Action item -
Return each line of the listing that has the word "agent" in it.

Input material -
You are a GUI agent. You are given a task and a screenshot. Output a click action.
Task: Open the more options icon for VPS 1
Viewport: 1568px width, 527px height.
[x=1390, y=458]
---
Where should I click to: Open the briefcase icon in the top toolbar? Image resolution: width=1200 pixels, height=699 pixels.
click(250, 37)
...
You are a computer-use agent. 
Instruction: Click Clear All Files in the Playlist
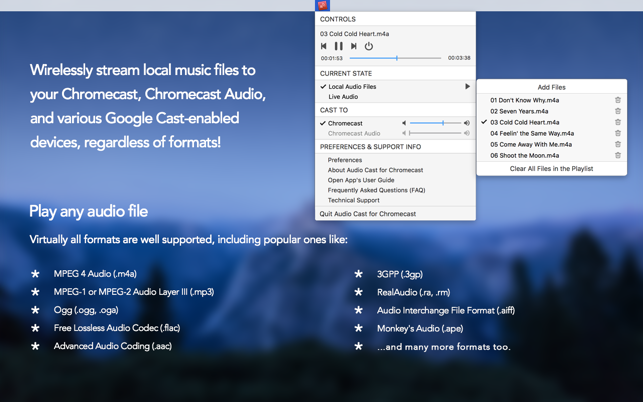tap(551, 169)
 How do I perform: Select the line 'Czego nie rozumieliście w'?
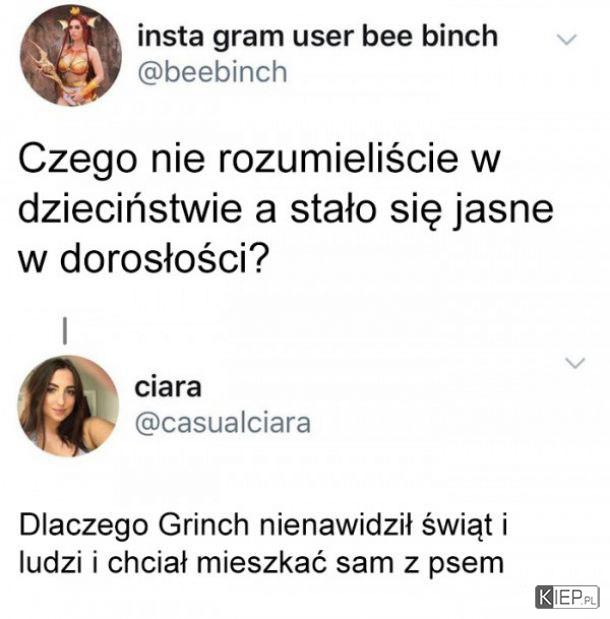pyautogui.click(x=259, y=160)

Result -
You are a GUI agent. You are given a task and a screenshot. Output a click action.
You are a computer-use agent. 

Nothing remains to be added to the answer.